Set in present-day Zambia, I Am Not a Witch is the impressive debut of writer-director Rungano Nyoni, featuring a great performance by a girl named Maggie Mulubwa.

Mulubwa plays orphan Shula, who is falsely accused of witchcraft and forced to join a travelling witch show. She’s mistreated yet also respected for her abilities to pick felons out of line-ups.

It all begins when eight-year-old Shula turns up alone and unannounced in a rural village, the locals are suspicious. A minor incident escalates to a full-blown witch trial, where she is found guilty and sentenced to life on a state-run witch camp.

Tethered to a long white ribbon, she is told that if she ever tries to run away, she will be transformed into a goat. As the days pass, Shula begins to settle into her new community, but a threat looms on the horizon. Soon she is forced to make a difficult decision–to resign herself to life on the camp, or take a risk for freedom.

The movie is effective both as a satire of patriarchy and gender stratification and as a critique of superstition and witchcraft.

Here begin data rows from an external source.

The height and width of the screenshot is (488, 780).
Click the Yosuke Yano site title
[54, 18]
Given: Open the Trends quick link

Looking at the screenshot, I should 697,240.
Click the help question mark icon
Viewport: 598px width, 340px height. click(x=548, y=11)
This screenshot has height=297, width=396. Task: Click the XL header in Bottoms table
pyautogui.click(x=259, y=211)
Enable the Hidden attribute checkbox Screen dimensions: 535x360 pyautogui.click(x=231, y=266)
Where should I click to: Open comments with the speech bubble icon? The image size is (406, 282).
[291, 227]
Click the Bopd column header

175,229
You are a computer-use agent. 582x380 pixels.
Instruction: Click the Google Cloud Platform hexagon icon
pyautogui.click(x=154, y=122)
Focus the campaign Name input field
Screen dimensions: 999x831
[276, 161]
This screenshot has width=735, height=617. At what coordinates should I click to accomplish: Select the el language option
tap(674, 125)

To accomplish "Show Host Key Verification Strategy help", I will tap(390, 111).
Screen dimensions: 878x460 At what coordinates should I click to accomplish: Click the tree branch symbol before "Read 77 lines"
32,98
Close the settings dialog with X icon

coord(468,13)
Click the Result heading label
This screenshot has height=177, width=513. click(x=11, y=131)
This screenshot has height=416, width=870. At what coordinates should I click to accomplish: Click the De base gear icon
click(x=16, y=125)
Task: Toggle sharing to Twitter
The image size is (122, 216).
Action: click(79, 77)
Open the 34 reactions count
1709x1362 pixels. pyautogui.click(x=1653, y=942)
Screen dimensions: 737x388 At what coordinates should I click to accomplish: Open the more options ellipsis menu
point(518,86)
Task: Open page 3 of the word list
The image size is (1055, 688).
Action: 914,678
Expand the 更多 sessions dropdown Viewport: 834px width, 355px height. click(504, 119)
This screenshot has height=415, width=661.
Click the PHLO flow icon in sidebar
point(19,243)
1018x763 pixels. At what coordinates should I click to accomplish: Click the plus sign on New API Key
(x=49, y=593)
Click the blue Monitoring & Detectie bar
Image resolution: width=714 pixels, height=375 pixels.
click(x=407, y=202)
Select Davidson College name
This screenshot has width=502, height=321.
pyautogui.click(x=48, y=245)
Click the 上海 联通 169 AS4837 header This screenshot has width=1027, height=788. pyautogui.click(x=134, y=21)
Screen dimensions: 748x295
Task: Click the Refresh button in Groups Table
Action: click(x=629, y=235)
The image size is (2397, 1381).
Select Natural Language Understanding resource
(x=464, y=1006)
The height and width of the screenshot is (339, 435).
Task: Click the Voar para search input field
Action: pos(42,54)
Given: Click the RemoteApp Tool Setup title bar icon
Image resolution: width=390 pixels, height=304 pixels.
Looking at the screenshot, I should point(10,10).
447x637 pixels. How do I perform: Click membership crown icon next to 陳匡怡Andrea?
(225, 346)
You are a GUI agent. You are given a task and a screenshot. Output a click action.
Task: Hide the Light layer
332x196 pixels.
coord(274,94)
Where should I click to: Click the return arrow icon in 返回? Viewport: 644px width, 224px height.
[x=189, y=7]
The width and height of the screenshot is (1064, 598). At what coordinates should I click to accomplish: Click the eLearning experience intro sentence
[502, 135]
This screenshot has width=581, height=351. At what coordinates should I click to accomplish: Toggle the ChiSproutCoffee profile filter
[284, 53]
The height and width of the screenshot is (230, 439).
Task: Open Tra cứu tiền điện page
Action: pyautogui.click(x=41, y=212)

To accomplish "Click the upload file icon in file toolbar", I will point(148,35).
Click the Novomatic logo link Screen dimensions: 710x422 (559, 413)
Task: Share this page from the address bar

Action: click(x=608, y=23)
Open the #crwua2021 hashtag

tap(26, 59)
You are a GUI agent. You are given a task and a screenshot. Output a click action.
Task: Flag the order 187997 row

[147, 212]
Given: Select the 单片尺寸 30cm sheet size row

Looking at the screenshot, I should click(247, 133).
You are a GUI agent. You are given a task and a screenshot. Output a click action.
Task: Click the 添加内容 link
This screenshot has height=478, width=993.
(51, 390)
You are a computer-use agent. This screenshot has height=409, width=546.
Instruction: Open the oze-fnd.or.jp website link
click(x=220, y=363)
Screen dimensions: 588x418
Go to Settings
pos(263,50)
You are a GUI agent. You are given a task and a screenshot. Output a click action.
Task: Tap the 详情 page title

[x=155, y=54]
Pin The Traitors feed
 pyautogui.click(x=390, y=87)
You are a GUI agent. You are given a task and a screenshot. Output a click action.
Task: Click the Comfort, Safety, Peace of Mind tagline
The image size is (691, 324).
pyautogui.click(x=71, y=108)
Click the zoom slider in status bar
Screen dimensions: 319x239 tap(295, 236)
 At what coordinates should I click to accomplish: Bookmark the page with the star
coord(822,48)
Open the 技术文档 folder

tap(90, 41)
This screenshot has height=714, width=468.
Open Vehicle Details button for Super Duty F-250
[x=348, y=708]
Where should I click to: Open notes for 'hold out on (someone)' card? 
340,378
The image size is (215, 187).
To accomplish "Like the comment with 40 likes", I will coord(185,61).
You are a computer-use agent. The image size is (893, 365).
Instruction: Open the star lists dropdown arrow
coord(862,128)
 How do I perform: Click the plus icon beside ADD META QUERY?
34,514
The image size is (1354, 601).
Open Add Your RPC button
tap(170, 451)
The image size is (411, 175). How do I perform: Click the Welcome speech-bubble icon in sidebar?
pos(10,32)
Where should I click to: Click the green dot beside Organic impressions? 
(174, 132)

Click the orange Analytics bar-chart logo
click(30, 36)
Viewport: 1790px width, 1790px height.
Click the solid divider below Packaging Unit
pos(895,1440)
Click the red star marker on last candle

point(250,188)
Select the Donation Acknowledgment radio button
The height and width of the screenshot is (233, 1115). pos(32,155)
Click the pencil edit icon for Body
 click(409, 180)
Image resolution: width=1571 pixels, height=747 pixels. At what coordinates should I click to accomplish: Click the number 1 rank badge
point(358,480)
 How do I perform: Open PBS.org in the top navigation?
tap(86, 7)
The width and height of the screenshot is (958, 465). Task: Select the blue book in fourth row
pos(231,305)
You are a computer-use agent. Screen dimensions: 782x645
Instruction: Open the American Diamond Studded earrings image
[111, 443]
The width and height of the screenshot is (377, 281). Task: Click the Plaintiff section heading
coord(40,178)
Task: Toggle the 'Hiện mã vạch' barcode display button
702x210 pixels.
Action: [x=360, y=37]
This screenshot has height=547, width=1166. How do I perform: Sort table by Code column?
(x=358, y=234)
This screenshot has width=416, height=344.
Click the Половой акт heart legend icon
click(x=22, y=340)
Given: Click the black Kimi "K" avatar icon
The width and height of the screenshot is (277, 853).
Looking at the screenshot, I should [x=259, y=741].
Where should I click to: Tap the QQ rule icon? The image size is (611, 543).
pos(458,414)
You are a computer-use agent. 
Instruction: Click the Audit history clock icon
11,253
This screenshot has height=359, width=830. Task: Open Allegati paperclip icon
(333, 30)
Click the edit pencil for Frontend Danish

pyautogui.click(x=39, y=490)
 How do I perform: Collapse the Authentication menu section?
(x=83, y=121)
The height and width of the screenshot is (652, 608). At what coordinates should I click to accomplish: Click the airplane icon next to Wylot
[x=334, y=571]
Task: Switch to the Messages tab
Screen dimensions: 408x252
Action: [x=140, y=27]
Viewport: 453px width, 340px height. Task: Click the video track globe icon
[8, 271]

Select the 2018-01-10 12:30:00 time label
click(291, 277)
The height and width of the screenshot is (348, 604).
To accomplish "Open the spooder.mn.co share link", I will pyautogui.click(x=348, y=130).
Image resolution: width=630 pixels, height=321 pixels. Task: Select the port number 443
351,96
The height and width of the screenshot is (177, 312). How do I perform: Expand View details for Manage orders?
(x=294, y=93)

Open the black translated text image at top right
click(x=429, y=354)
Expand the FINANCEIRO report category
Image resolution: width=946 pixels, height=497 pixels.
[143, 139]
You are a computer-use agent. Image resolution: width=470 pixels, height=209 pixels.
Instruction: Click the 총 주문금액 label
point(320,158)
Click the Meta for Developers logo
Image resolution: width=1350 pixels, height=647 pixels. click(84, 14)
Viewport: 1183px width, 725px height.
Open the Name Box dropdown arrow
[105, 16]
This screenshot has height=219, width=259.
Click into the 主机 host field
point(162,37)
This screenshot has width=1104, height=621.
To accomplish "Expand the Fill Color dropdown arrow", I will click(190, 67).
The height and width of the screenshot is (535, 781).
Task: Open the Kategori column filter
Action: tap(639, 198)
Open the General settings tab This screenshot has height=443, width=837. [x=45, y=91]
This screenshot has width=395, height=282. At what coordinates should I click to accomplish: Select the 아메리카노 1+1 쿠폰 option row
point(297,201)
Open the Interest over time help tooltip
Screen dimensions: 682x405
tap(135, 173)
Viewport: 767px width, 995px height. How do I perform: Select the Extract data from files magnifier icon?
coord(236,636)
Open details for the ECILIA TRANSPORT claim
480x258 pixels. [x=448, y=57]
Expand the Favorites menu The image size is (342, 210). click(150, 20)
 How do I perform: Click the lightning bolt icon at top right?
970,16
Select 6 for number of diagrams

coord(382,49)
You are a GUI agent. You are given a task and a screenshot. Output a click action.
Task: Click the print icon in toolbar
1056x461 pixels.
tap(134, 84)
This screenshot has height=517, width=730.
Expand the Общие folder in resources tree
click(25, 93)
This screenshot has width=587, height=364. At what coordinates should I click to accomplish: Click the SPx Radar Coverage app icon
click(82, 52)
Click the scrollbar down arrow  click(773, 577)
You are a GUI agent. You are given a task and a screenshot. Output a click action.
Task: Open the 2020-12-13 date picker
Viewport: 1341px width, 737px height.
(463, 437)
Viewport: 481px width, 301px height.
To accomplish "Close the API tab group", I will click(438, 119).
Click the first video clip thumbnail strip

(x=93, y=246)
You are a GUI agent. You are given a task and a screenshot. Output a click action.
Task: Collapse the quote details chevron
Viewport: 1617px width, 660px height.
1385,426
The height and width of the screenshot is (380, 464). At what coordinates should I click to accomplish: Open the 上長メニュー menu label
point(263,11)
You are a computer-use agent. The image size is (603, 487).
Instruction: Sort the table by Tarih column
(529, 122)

Mr. Banda (Henry BJ Phiri), a public official who exploits Shula for profit, is a sexist patriarch who uses and abuses women for his own good.

At times moving, often funny and occasionally surreal, I Am Not a Witch offers provocative storytelling with flashes of anarchic humor, showcasing Nyoni as a significant new and original screen voice.

The Zambian-born, Welsh-raised director Nyoni spent time in actual ‘witch camps’ in order to observe first hand the operation of such archaic and dangerous institutions, finding their very existence to be utterly shocking.

The film was nominated for a 2018 Independent Spirit Award for Best International Film and a Golden Camera Award at Cannes Film Fest.

The film won the AFI Fest Audience Award and a nod for “Best British Independent Film.” It has also captured nine awards at the 2017 Adelaide Film Fest and “Best Directorial Debut” at the Stockholm Film Fest to “Best Director,” “Breakthrough Producer” (Emily Morgan) at the 2017 British Independent Film Awards and Nyoni’s BAFTA for Outstanding Debut by a British Writer, Director or Producer.